Collected data entries:

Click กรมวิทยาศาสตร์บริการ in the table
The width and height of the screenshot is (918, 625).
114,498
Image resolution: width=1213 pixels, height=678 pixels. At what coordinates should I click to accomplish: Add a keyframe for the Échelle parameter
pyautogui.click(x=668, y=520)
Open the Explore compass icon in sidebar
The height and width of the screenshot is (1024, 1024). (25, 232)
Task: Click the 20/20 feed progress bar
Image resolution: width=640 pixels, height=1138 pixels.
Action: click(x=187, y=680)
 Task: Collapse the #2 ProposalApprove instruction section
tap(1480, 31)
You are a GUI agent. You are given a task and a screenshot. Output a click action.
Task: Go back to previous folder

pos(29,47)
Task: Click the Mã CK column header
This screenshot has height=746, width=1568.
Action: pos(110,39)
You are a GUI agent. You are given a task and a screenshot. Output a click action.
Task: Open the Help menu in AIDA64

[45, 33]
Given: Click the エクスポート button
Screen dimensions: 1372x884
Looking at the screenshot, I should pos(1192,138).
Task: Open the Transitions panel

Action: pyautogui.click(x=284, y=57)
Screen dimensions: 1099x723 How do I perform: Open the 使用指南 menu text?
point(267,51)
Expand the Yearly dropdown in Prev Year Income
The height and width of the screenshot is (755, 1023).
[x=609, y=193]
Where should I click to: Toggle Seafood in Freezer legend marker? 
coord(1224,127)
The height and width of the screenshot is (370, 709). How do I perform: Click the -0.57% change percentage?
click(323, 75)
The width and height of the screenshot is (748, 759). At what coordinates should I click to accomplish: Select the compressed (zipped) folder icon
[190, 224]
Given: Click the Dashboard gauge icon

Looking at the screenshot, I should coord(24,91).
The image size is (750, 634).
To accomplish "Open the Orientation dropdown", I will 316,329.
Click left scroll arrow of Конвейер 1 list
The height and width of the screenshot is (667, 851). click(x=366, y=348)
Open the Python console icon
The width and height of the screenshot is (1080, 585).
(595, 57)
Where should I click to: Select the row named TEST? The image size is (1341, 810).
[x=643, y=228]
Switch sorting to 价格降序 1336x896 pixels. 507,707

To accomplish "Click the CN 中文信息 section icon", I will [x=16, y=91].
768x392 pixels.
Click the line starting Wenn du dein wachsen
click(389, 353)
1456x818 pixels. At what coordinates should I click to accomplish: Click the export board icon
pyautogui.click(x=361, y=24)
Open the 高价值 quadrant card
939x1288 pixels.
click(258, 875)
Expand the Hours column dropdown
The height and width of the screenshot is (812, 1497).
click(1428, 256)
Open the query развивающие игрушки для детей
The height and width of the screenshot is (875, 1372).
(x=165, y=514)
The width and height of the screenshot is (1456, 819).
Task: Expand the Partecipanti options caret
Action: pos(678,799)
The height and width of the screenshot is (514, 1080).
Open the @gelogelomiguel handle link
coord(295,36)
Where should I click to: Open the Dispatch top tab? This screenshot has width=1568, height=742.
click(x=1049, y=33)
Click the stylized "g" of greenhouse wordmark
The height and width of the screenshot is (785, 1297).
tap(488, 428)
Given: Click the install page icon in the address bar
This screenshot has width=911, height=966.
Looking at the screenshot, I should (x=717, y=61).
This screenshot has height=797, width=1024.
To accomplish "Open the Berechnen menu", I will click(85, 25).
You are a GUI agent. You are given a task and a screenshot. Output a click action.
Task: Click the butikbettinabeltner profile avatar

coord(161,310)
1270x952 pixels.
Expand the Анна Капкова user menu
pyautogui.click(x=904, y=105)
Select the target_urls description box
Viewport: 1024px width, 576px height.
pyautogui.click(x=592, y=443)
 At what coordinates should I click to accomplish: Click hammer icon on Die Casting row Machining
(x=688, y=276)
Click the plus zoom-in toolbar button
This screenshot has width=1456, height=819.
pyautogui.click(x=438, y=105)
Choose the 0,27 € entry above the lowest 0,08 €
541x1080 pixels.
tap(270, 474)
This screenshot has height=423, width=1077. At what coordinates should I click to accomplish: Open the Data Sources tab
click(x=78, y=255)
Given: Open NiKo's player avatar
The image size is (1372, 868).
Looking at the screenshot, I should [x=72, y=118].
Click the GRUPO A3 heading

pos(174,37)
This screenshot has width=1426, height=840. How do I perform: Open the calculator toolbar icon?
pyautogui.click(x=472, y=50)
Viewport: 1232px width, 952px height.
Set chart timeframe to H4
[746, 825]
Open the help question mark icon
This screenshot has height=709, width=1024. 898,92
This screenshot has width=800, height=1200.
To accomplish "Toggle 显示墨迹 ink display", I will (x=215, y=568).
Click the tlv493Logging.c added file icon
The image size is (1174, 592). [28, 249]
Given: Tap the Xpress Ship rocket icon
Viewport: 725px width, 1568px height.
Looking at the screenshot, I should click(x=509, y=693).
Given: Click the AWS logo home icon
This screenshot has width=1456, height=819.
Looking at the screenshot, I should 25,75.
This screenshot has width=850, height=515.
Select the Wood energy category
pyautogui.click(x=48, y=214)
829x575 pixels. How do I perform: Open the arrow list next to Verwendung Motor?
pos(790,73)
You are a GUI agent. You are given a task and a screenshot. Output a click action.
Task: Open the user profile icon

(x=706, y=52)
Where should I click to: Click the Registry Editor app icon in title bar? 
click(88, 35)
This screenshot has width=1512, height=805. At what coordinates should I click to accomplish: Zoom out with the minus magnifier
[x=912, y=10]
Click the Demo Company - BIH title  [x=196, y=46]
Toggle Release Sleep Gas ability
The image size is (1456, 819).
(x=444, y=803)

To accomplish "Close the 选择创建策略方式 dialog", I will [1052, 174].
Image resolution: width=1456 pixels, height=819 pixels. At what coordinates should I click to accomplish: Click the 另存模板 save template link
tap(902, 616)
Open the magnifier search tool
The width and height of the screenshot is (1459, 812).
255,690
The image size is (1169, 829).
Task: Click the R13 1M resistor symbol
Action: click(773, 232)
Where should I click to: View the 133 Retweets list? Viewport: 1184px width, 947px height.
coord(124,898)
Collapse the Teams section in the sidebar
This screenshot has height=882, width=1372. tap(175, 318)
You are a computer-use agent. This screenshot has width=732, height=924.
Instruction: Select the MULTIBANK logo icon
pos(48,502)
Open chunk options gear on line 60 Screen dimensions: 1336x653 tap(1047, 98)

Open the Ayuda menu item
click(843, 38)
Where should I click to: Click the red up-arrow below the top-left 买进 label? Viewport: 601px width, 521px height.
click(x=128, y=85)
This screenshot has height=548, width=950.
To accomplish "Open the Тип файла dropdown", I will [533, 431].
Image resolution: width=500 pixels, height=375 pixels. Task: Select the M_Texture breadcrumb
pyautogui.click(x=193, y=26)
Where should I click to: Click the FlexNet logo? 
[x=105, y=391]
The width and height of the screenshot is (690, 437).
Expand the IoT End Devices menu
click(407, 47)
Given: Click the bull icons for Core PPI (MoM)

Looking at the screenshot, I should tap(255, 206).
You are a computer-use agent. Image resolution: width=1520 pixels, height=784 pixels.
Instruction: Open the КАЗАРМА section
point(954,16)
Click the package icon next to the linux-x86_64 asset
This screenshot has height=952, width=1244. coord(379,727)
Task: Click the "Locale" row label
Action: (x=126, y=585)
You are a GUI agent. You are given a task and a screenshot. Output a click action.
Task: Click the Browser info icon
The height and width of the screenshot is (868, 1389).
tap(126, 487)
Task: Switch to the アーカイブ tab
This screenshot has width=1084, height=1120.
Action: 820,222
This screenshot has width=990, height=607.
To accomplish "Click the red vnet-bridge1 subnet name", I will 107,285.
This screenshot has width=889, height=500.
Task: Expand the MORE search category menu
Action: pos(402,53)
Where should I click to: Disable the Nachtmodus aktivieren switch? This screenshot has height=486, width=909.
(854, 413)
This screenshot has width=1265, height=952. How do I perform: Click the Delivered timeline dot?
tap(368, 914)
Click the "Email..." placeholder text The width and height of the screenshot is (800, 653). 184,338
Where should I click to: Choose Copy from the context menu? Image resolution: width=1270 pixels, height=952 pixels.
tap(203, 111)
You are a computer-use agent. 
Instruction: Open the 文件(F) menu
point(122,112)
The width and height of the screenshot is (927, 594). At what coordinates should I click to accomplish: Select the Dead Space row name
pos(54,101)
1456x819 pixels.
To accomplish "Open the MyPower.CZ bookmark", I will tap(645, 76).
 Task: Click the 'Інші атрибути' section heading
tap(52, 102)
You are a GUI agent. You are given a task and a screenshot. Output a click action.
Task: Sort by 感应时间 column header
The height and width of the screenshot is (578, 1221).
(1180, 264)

(What the task asks): Recast the rows above as a JSON list of strings, one string per line, starting at the line containing "Open the Ayuda menu item" and ending at the line containing "tap(126, 487)", both lines included. Leave out any blank lines.

(Solution to this task):
[
  "Open the Ayuda menu item",
  "click(843, 38)",
  "Where should I click to: Click the red up-arrow below the top-left 买进 label? Viewport: 601px width, 521px height.",
  "click(x=128, y=85)",
  "This screenshot has height=548, width=950.",
  "To accomplish \"Open the Тип файла dropdown\", I will [533, 431].",
  "Image resolution: width=500 pixels, height=375 pixels. Task: Select the M_Texture breadcrumb",
  "pyautogui.click(x=193, y=26)",
  "Where should I click to: Click the FlexNet logo? ",
  "[x=105, y=391]",
  "The width and height of the screenshot is (690, 437).",
  "Expand the IoT End Devices menu",
  "click(407, 47)",
  "Given: Click the bull icons for Core PPI (MoM)",
  "Looking at the screenshot, I should tap(255, 206).",
  "You are a computer-use agent. Image resolution: width=1520 pixels, height=784 pixels.",
  "Instruction: Open the КАЗАРМА section",
  "point(954,16)",
  "Click the package icon next to the linux-x86_64 asset",
  "This screenshot has height=952, width=1244. coord(379,727)",
  "Task: Click the \"Locale\" row label",
  "Action: (x=126, y=585)",
  "You are a GUI agent. You are given a task and a screenshot. Output a click action.",
  "Task: Click the Browser info icon",
  "The height and width of the screenshot is (868, 1389).",
  "tap(126, 487)"
]